Step two, you are going to one version of the data. That allows us to do things in a different way. In addition to that, the actual product we are building on the backend is the as-a-service algorithm. That allows you to sell a subscription to an Aruba access point on the same tool on the front end. When it goes to the backend you don’t have to do anything.

When you sell a true IaaS solution with a bunch of computer storage with GreenLake, the whole thing is automated. You may sell 10,000 servers, for that matter. It is all the same platform.

What is the call to action for the channel as you accelerate this GreenLake.HPE.com front-end experience?

Get sooner rather than later on the GreenLake platform. On the backend, partners are already on our new quote-to-cash system. We have been driving that for the last three years. On the backend they don’t have to do anything. They get these incremental capabilities without doing anything.

On the front end as we open the APIs, the good news is they will get access to GreenLake.HPE.com as the e-commerce for them to expose their own services and be able to drive their own value-add.

You talked about a recent GreenLake win with Liberty Mutual in which you said the monthly unit rate was below public cloud pricing. What are you seeing from customers with regard to cost and performance of GreenLake versus public cloud?

Everyone is seeing GreenLake as a true alternative to public cloud for those workloads that must stay on-prem. Also, in many cases they are repatriating workloads to on-prem. But it is all driven by data gravity. They struggle with the data aspect of this with regard to where to put the data so it is in compliance, the latency component of this [is also an issue].

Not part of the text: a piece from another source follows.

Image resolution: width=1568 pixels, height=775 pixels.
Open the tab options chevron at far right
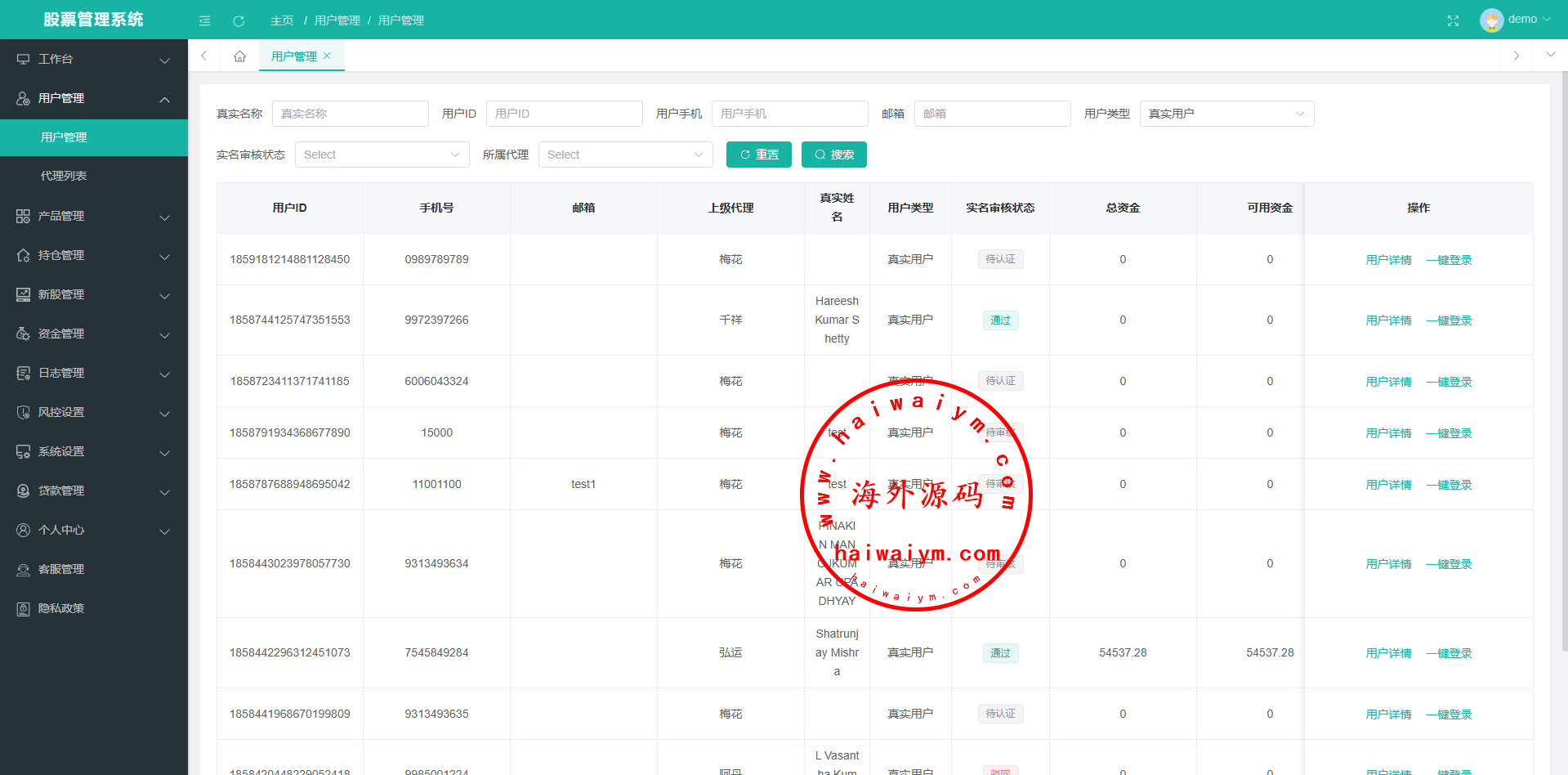point(1550,56)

The fact is if you put everything in the public cloud it is the Hotel California—you can check in but never check out. Also, there can be a single point of failure [with public cloud]. If something happens you have no backup. We can actually give customers a true hybrid experience—being off-prem, on-prem and give them a true hybrid estate, and to be able to use technology like Zerto, for example, which is not just about data protection for ransomware, but also to drive portability of workloads back and forth. That to me is very, very important.

How did the channel perform in the third quarter?

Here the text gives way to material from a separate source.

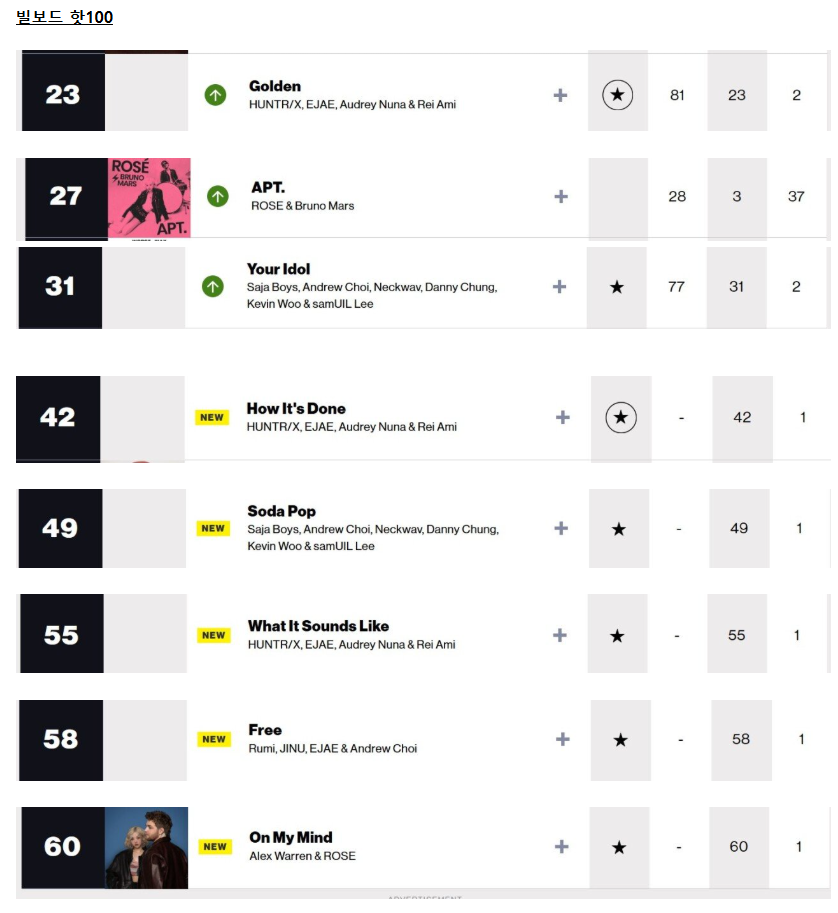
Task: Click the circled star icon for Golden
Action: click(x=617, y=95)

I am pleased that in Q3 our channel performed extremely well from an order and bookings perspective with GreenLake. Order momentum year-over-year on GreenLake was huge. It was actually up 152 percent. The number of active partners on GreenLake continues to grow every quarter.

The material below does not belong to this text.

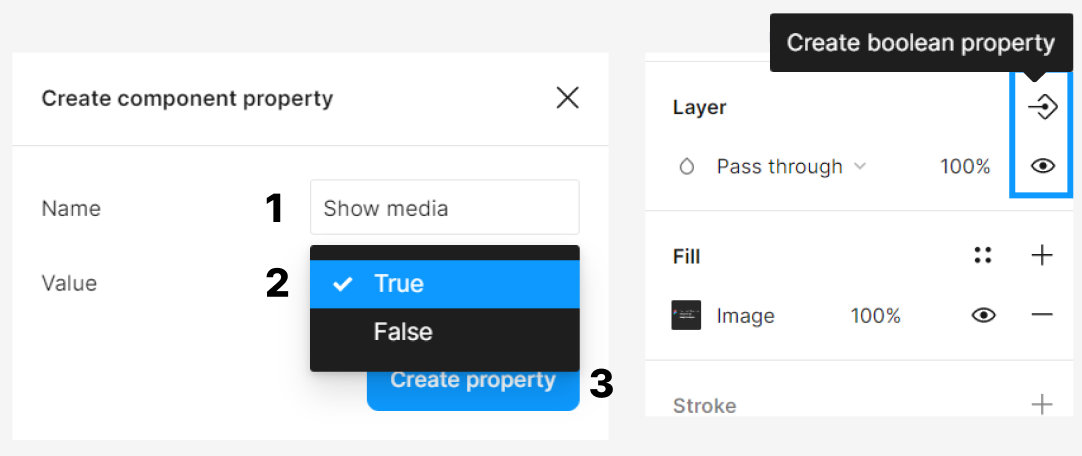
Task: Open fill styles four-dot icon
Action: [982, 256]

The overall growth in the channel was up 15 percent year over year.

How do you feel about the transformation that is taking place as you move HPE from a hardware and networking company into a cloud services software company?

Obviously the portfolio has shifted quite a bit. Let’s not forget the edge. Aruba is absolutely humming and is on fire. It grew 27 percent this quarter. We exited the quarter with 5X the backlog. The value proposition and the capabilities allow us to extend now from the edge to the cloud.

Obviously GreenLake has given us a clear direction into the future by focusing on software and the as-a-service experience.

These things take time, but I can see in 2022 shifting faster [to GreenLake and as a service]. That is why I said a month or so ago that this is my No. 1 priority.

In the last two days, we hosted 40 [HPE technical leaders] here in a tent outside where we talked about exactly what we are going to do between now and March with line of sight on every aspect of that execution. That is why I am bullish.

At the same time obviously there is stronger demand. You want to do these things while there is strong demand and get to the other side of the hill in a different configuration.

I am very bullish about it, but remember it is sustained by a unique culture. That is one of the things I am really proud of in terms of what we have done. Thanks to the executive committee and [Chief Communications Officer] Jennifer [Temple], and [Chief People Officer] Alan [May] we have really focused on the [HPE] culture. When you look at the results from our employee feedback survey it has been very, very strong. Yesterday, ‘People Magazine’ put us in the top 100 Companies That Care.